DIRECTIVE:
Return word for word the material starting at its first line and ending at the line that contains "click(x=235, y=279)". Leave the pictures out of your answer.

▼

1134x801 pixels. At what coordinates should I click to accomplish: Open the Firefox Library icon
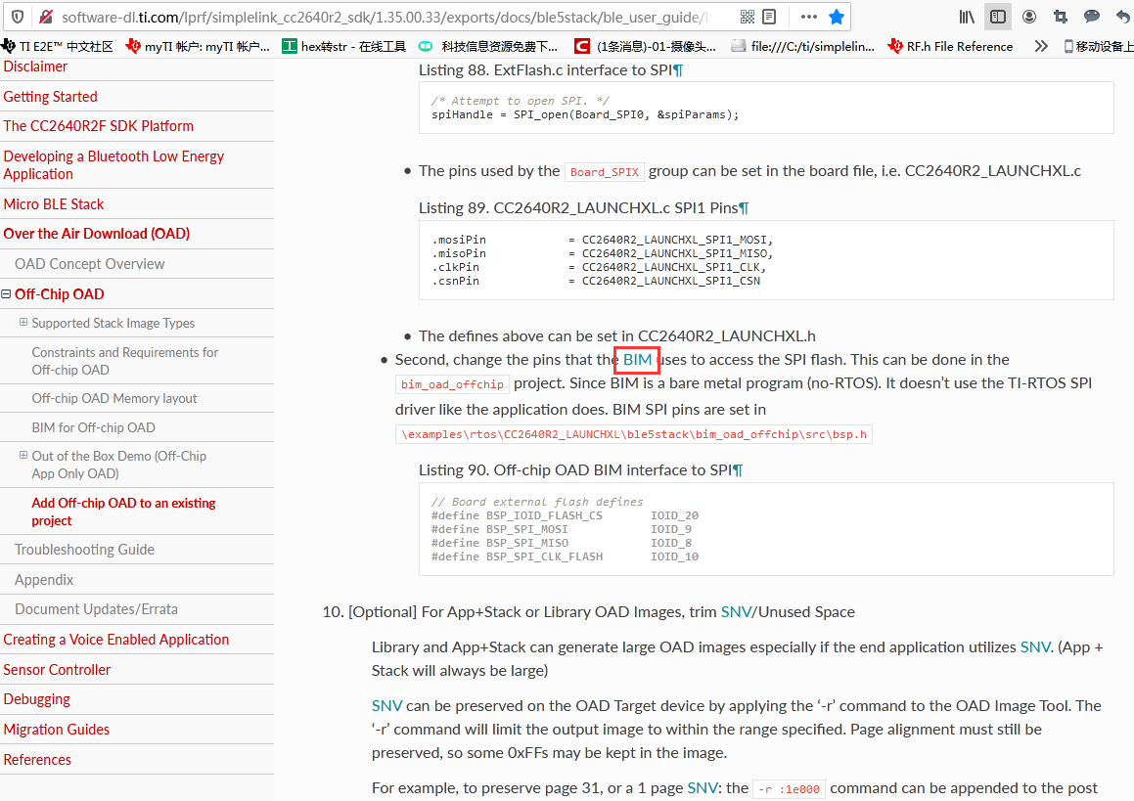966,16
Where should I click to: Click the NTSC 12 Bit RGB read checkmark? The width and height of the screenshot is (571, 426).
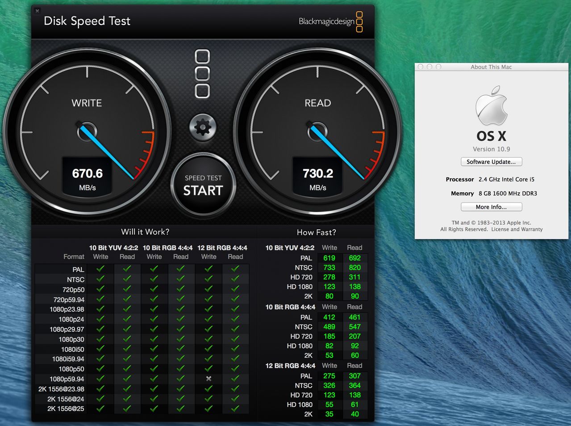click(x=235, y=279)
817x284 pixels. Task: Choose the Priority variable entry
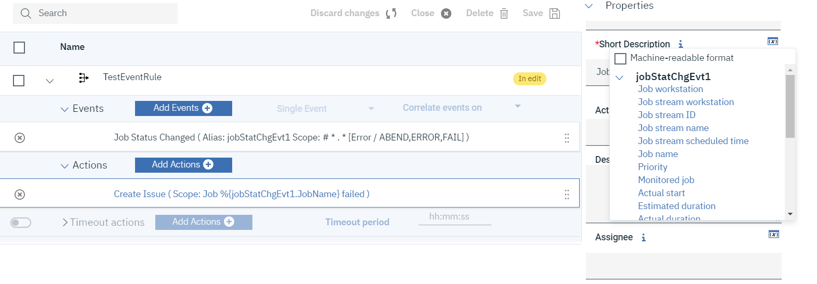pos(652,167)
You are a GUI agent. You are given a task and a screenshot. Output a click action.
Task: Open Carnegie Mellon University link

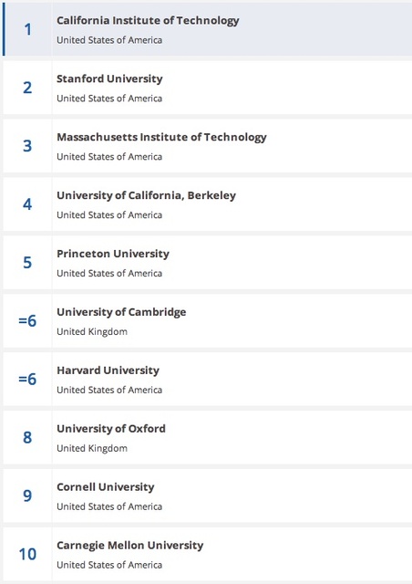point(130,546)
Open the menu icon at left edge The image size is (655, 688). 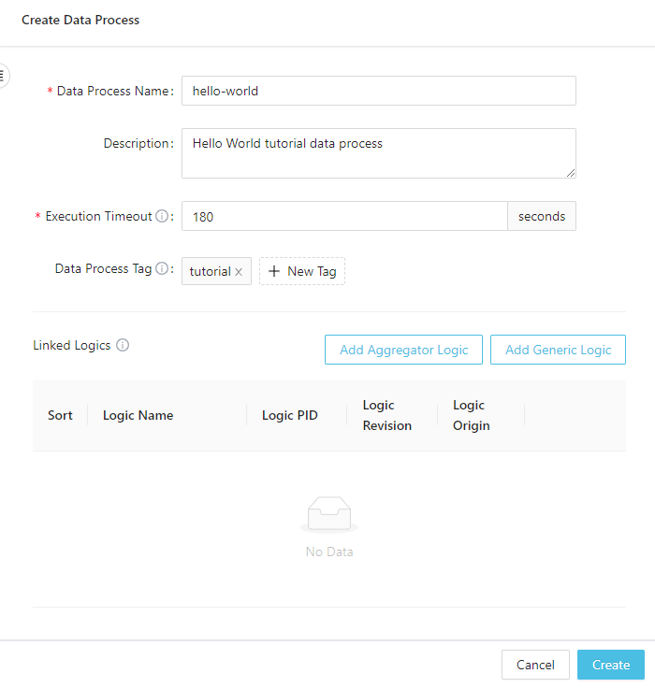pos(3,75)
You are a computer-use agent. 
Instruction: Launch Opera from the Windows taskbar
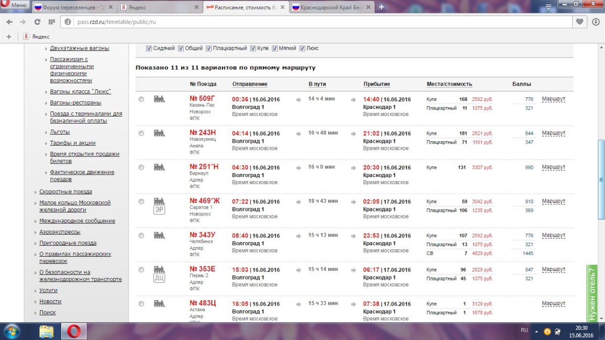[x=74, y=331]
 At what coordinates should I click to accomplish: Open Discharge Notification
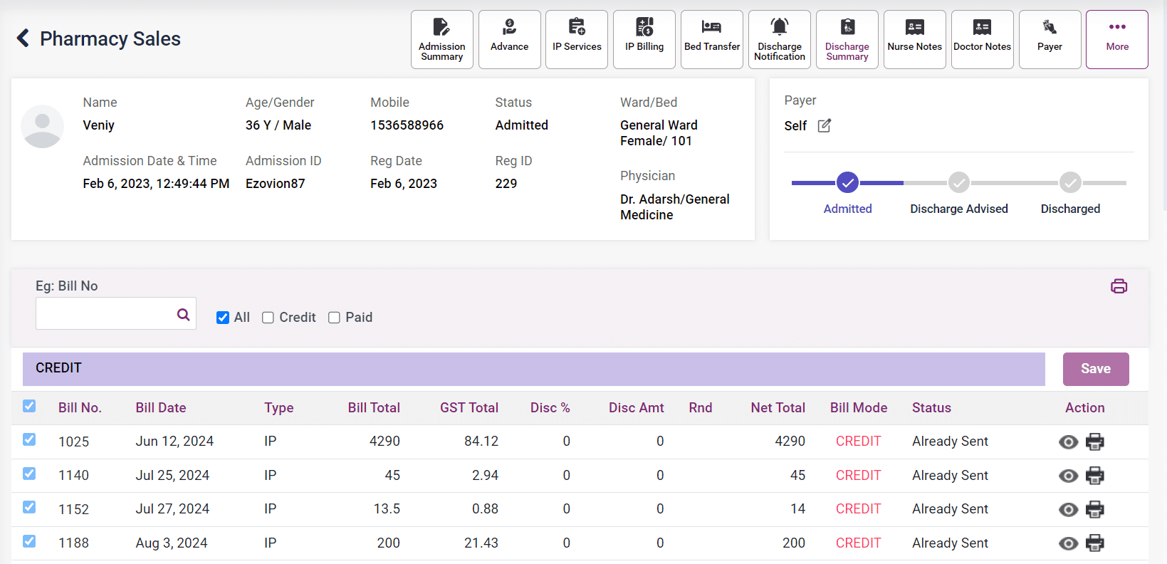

▲

ANSWER TO THE EXERCISE:
1134x801 pixels. At what coordinates should I click to accomplish: Open the Firefox Library icon
966,16
Where should I click to: Click the NTSC 12 Bit RGB read checkmark? The width and height of the screenshot is (571, 426).
click(x=235, y=279)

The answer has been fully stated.